Activation of the ppp(A2'p)nA system in interferon-treated, Herpes simplex virus-infected cells and evidence for novel inhibitors of the ppp(A2'p)nA-dependent RNase

Abstract

High doses (100–1000 reference units/ml) of α or β interferons are required to inhibit the growth of herpes simplex virus types I and II (HSV-I and HSV-II) in human Chang cells. In contrast, much lower doses (10–100 reference units/ml) of interferon inhibit replication of encephalomyocarditis virus (EMCV) in these cells. In the HSV-infected cells these high doses did not prevent the virus-induced shut off of host protein synthesis. The interferons were more effective in reducing the virus yield of HSV-I than of HSV-II. At the above concentrations they inhibited HSV-I protein synthesis but had little apparent effect on that of HSV-II. Similar amounts of (2′-5′)oligo(adenylate)s were synthesised in response to HSV-I, HSV-II and EMCV infection of Chang cells after treatment with α or β interferons. No (i.e. < 1 nM) (2′-5′)oligo(adenylate)s were found in control cells or on virus infection alone. Only low levels of ppp(A2′p)_nA-specific rRNA cleavage were observed in the interferon-treated HSV-infected cells. In contrast, high levels were found in response to EMCV, despite the fact that ppp(A2′p)_nA accumulated to similar levels with each of the three viruses in these cells. High-performance liquid chromatographic analysis of material from interferon-treated Chang cells 18 h after infection with HSV-I or HSV-II, combined with radiobinding, radioimmune and rRNA cleavage assays, confirmed the presence of ppp(A2′p)_nA and ppp(A2′p)_nA at greater than nanomolar concentration. In addition, apparently equivalent amounts of two other putative (2′-5′)oligo(adenylate) derivatives which compete in the radiobinding and radioimmune assays, were present.

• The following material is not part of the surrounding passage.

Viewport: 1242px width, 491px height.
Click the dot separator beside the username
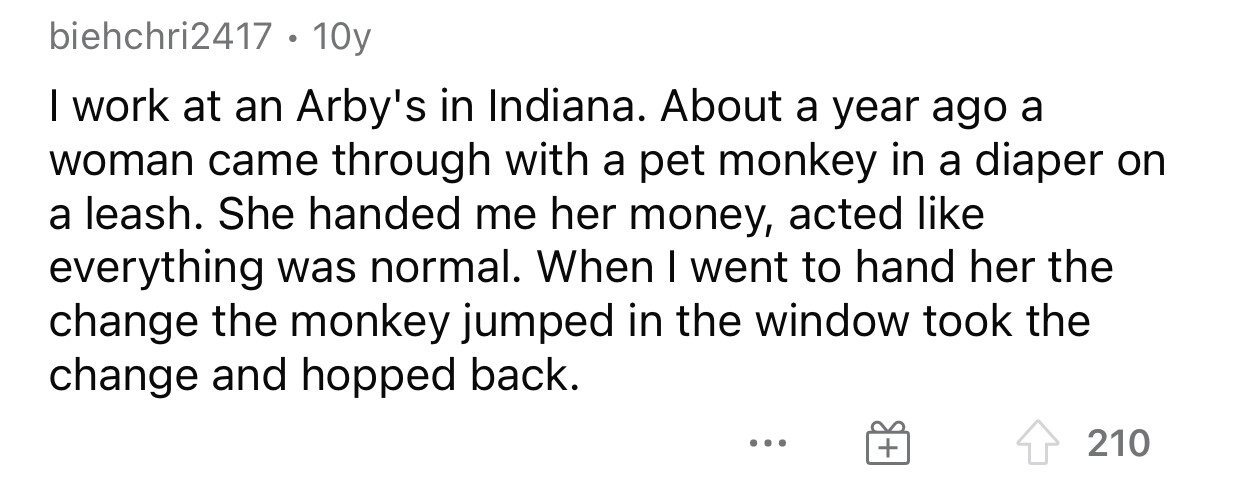[291, 40]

These compounds were only weak activators of the ppp(A2′p)_nA-dependent RNase and under appropriate conditions were capable of inhibiting the activation of this RNase by authentic ppp(A2′p)_nA. The presence of these potentially inhibitory compounds provides a possible explanation for the relatively low levels of activation of the ppp(A2′p)_nA-dependent RNase in interferon-treated, HSV-infected Chang cells.